A few days ago, one of my coworkers asked me to drive a Fiat 500e and give him my opinion on the steering tuning (nice - by the way).  The 500e is the battery electric Fiat 500 that was just introduced.  Although pure electric drive cars have limited range and, therefore, limited ability to replace a normal car, I knew it would have more than enough range for an overnight drive, so I took it home and out for a spin.

I didn't take any of my own pictures because, as a prototype, these cars are sometimes not up to production cars for appearance, but I downloaded a few shots from the Fiat website for you to see.

First, a couple of cool things unique to the electric 500 as compared to the gas 500.

It was a very hot day.  Since the AC system is a separate system from the motor, the AC was busy cooling the car down, even when I got out of the car to get things from Guido.  The drive motor is doing nothing, but the AC is cranking away.

The "shifter" is replaced by a row of buttons.  This is not only clean and uncluttered, but gives me some extra knee room that is appreciated.

The Drive Home

Since I wanted to evaluate the steering on the highway and on some twisty roads, I decided not to baby the car on the way home.  There is plenty of torque and power, subjectively more than Guido, so some of the time, there is a little wheel spin on hard launches until the traction control can handle the wheel spin into a nice launch slip.  Pretty soon, I'm running along with traffic in the left lane of the freeway at speeds approaching 80 mph without drama. 

That reminds me of short story.  You see, electric cars have 100% of their available torque at zero speed.  It seems that some of the Fiat guys were demoing the 500e at a press event and decided to enter the car in an autocross.  With its low center of gravity and low end torque, it finished quite well, in spite of its low rolling resistance tires.  Imagine how much fun that could be with good autocross tires.

Anyway, I finished my drive home on some twisty for Michigan roads and enjoyed the handling and torque out of the corners.  When I got home, the display told me that I had used energy at a rate of 2.9 mi/Wh.  My calculations suggest that I would have about 55 miles range to 20% state of charge, all the while beating on the car and not thinking about saving the environment.  20% state of charge is a typical "empty" for battery vehicles, so my calculaitons use 80% of the 24 kWh battery pack capacity.  That said, I don't have any information whether that capacity is usable capacity or total capacity.  It could be that there is another 20% range available.

Other than its silence, in no way did the 500e let me know it was an electric car nor limit me in driving or comfort or other features.

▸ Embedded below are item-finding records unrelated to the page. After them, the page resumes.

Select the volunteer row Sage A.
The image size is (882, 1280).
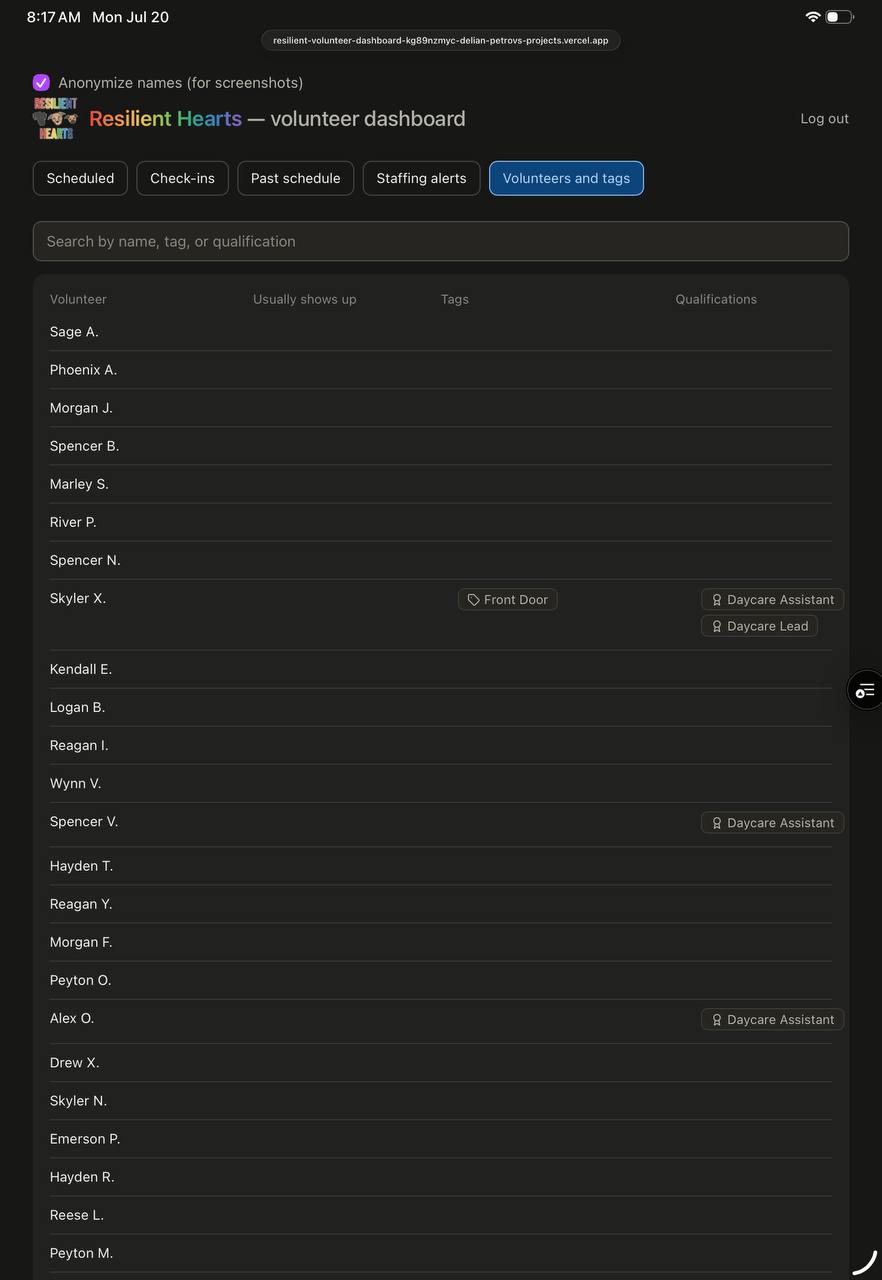(x=441, y=332)
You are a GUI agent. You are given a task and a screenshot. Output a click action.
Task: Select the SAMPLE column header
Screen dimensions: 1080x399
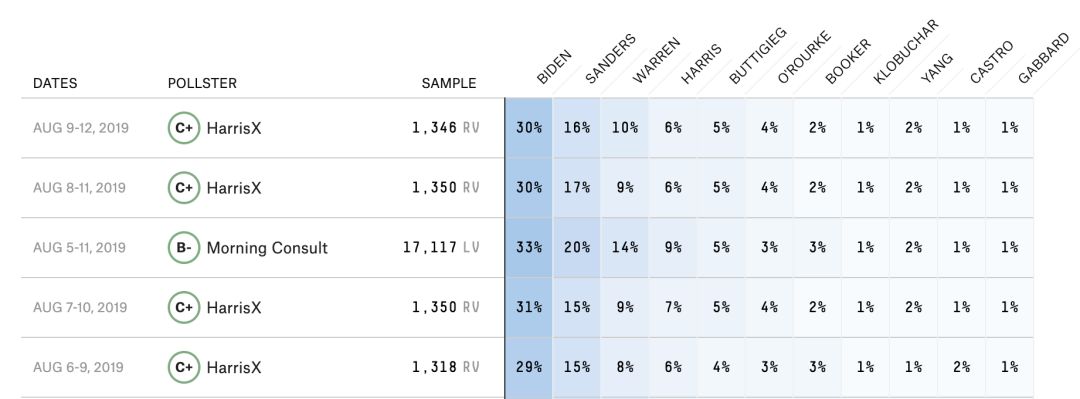coord(449,83)
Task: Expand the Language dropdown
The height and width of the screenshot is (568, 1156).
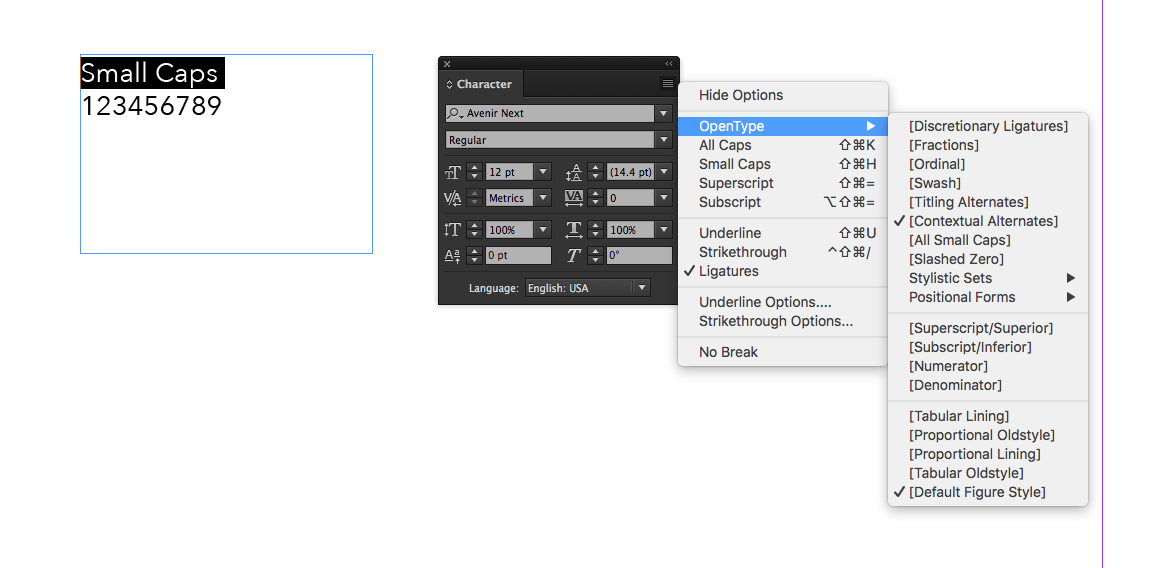Action: coord(641,288)
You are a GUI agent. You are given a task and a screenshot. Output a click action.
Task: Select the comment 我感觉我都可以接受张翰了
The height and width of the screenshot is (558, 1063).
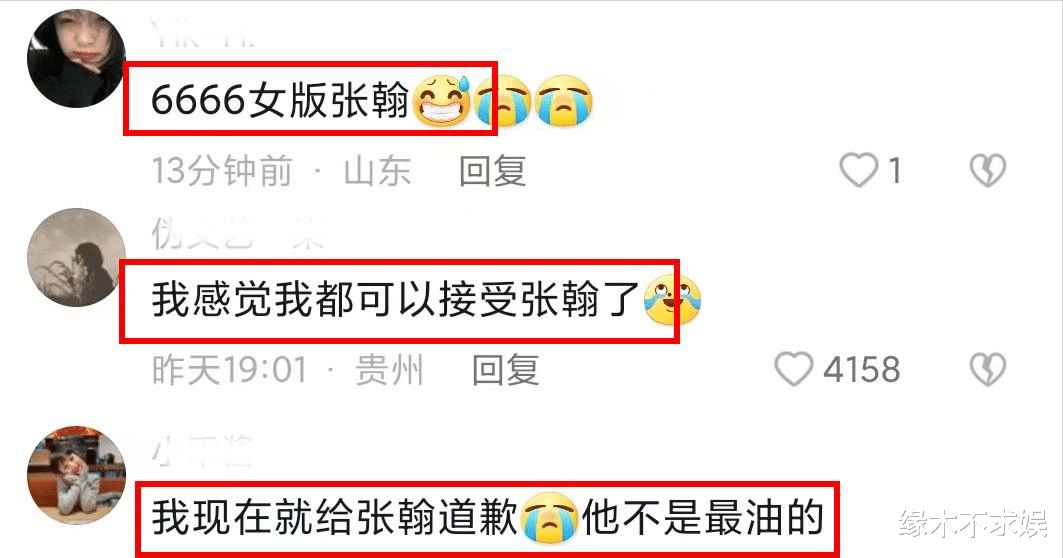point(396,299)
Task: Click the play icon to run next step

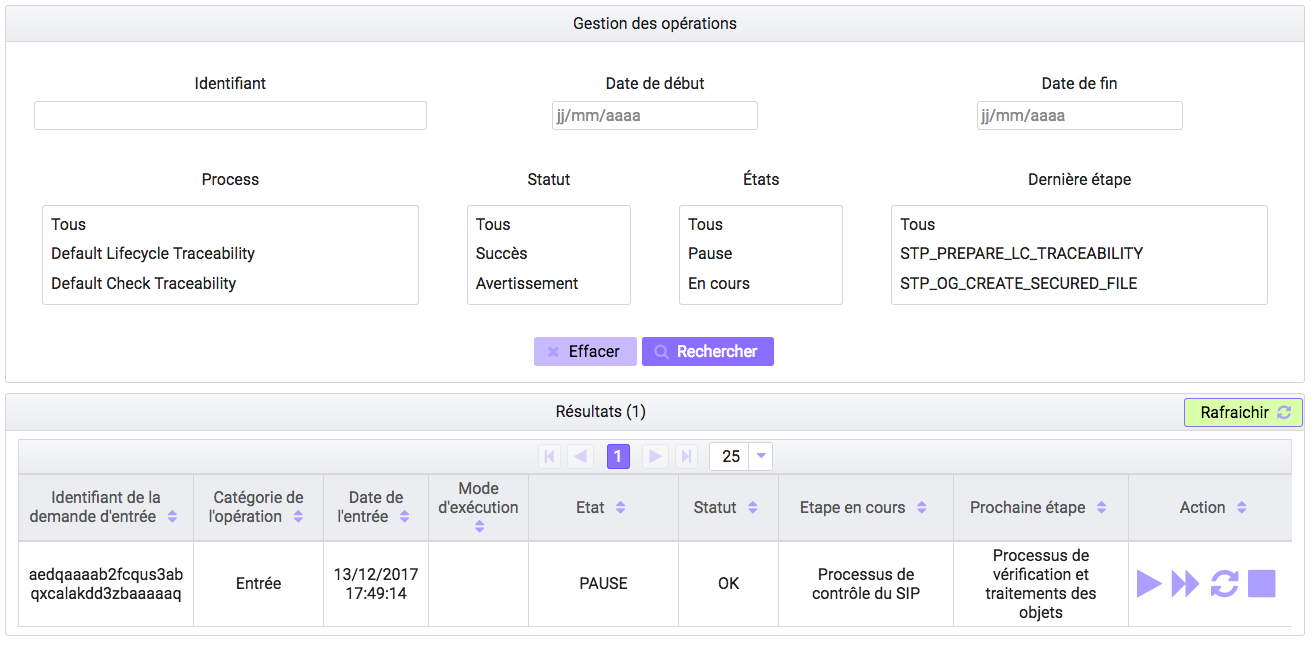Action: [1149, 584]
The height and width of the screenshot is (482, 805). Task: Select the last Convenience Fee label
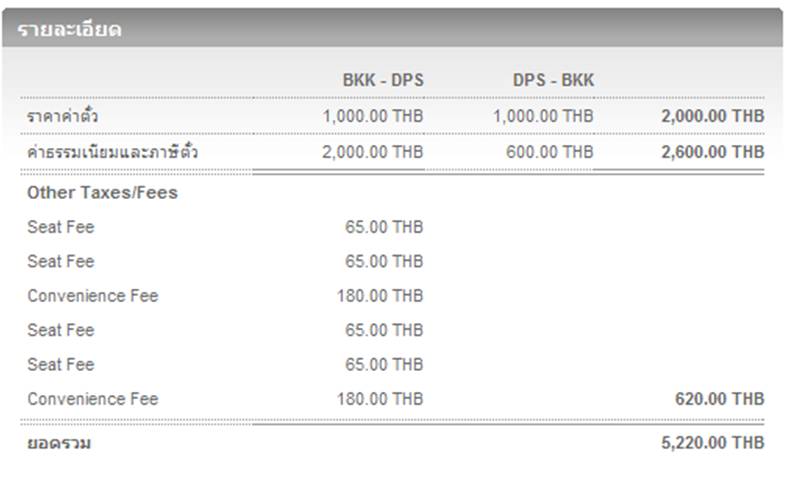pyautogui.click(x=93, y=399)
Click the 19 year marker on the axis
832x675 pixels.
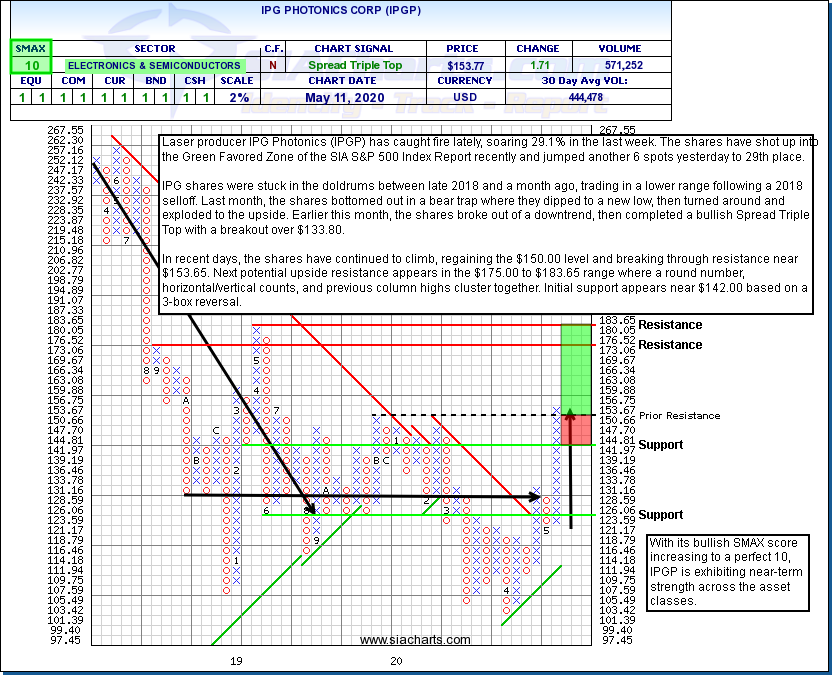(237, 661)
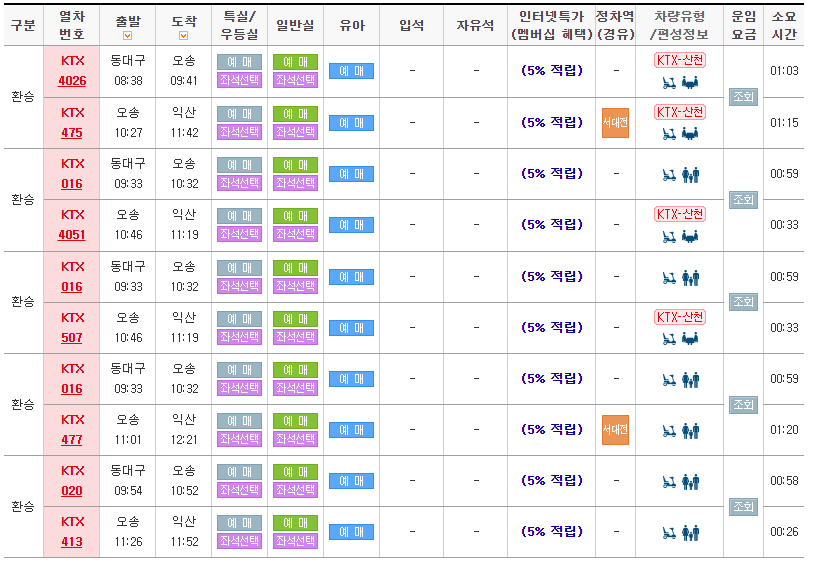Viewport: 820px width, 566px height.
Task: Open train number 477 details link
Action: (72, 440)
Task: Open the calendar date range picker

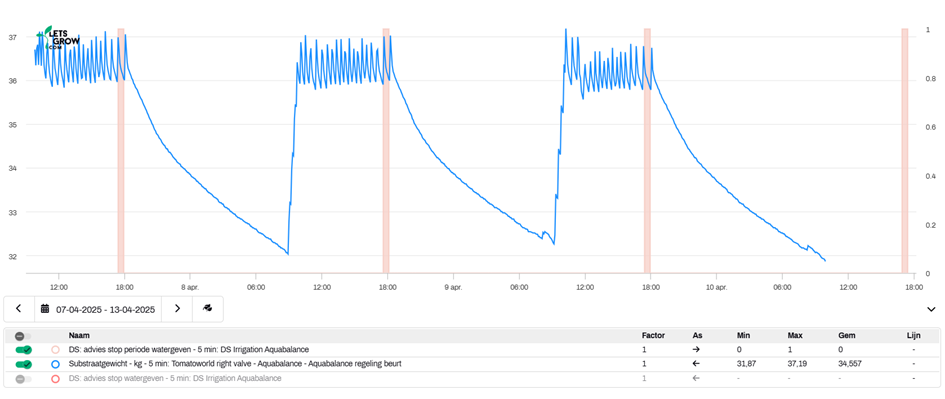Action: pyautogui.click(x=44, y=309)
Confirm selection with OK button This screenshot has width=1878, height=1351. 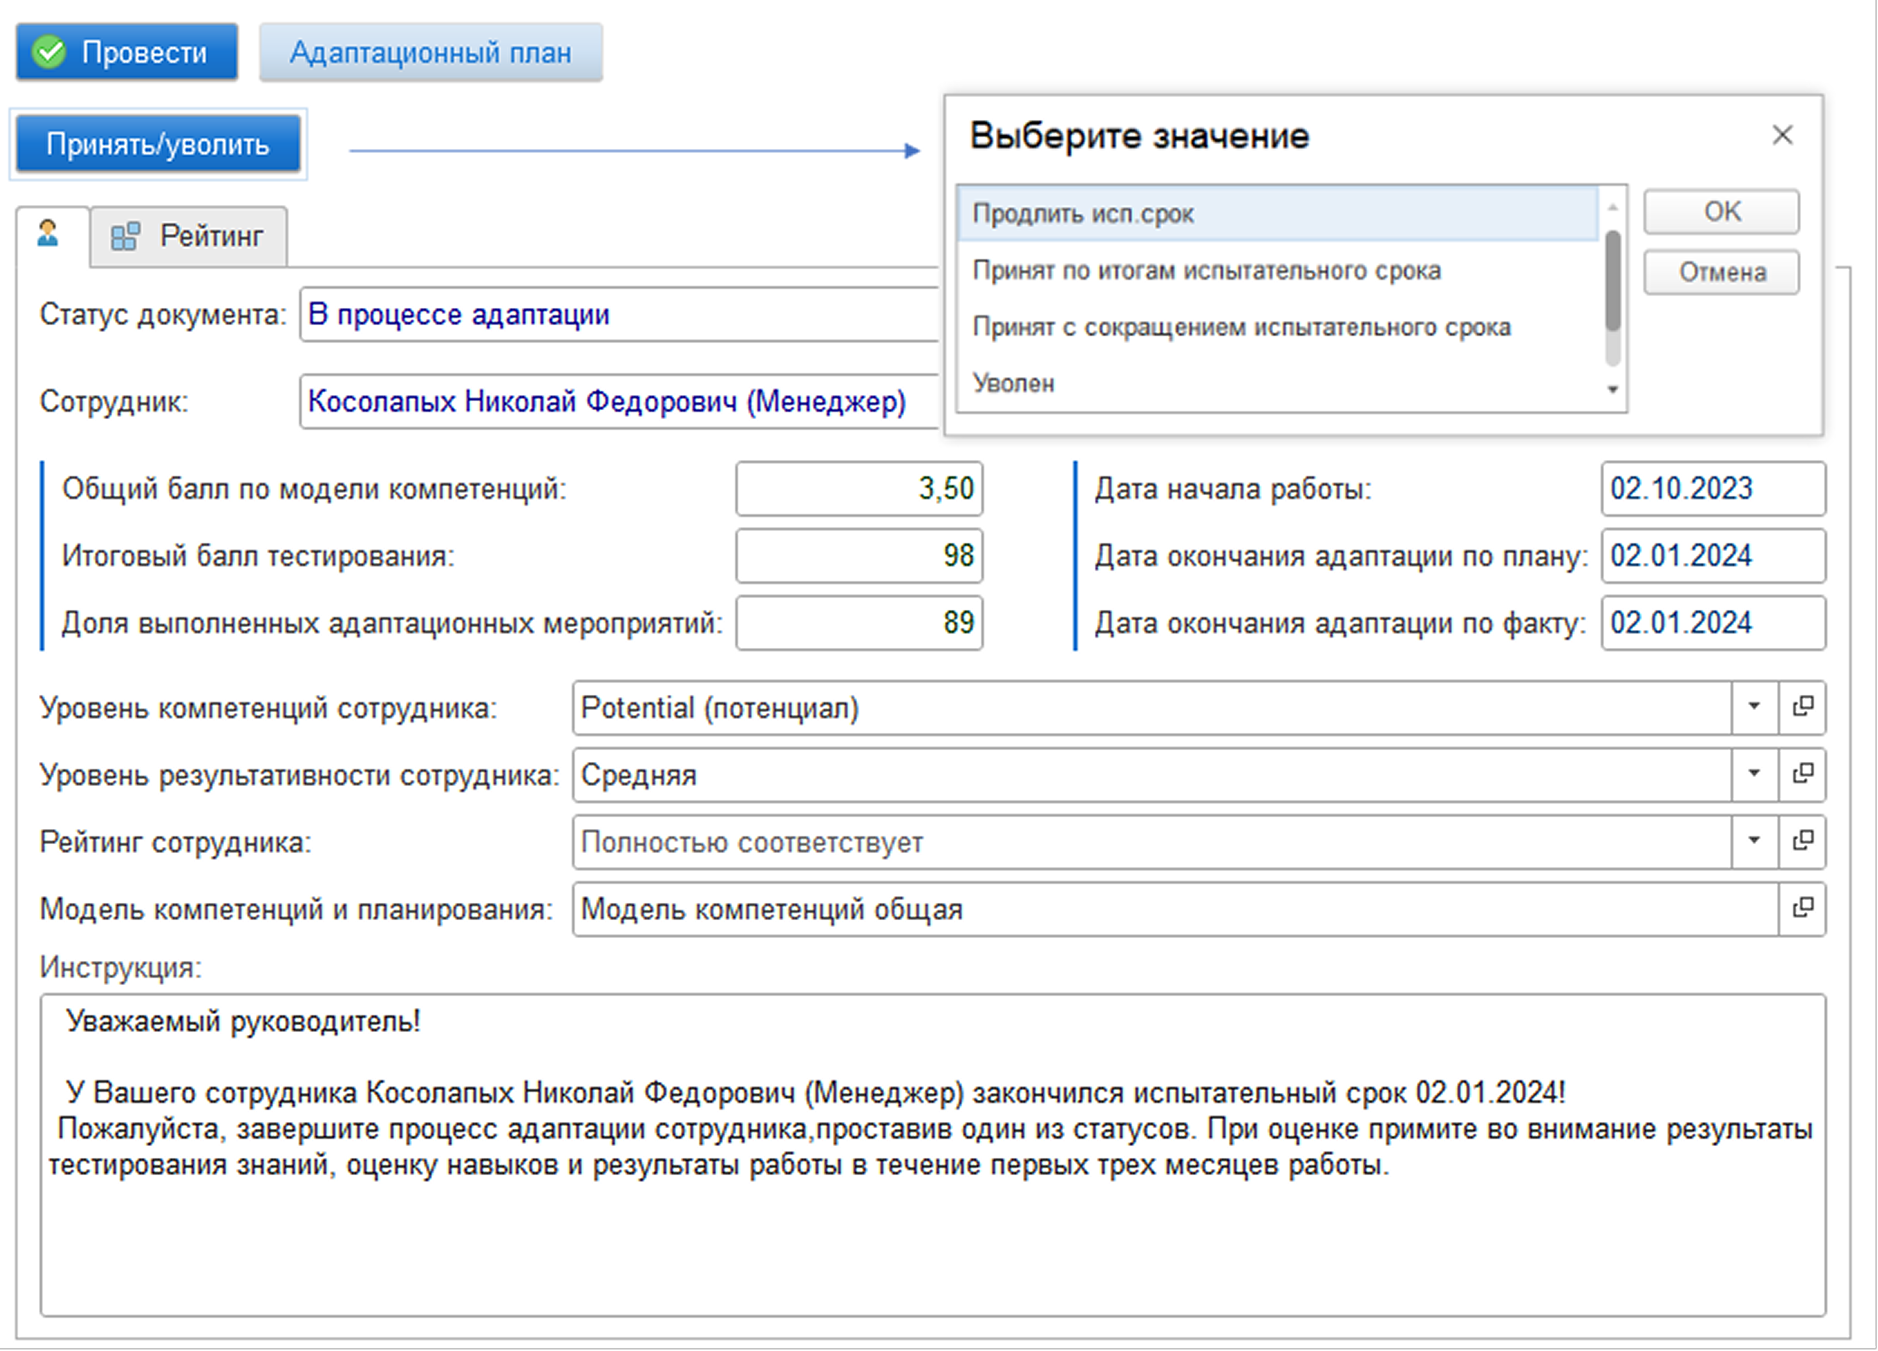point(1721,212)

Back to Work in the Morning

That 2.9 mi/Wh is pretty efficient, so I decided to see how little energy I could use on the way into work.  I kept off of the freeway to keep my average speed down.  I coasted to stops and accelerated gently when traffic would allow.  Since the computer was remembering my aggressive drive home the night before, the displayed range leaving home was 60 miles.  By the time I got to work, the displayed range was up to 64 miles and the energy usage was 4.7 mi/Wh.

Think about that.  Just by changing my driving style, I was able to lower my energy usage by almost 40%.  Of course, that is true of normal gas cars, not just electric cars.  You want to save money on fuel, start with your driving style.

Doing the same calculation to 80% state of change suggests that I should have been able to travel 90 miles by trying to save energy.  Now my driving wasn't extreme.  I still accelerated with traffic and drove at 60 mph (5 over) for more than half of the miles.

With a mileage range of 55 to 90 miles, I could use a 500e and have enough range on many days in my life.  Of course, it couldn't replace a regular car on longer trips.  I remember Alan Cocconi having a motorcycle engine and generator mounted in a small trailer.  He towed the trailer and recharged his battery along the way whenever he wanted to take his electric car on long trips.

Anyway, its good to keep an open mind because the 500e is a much better car than expected.  If I had a need for another car or could get a range extender trailer, I might be tempted.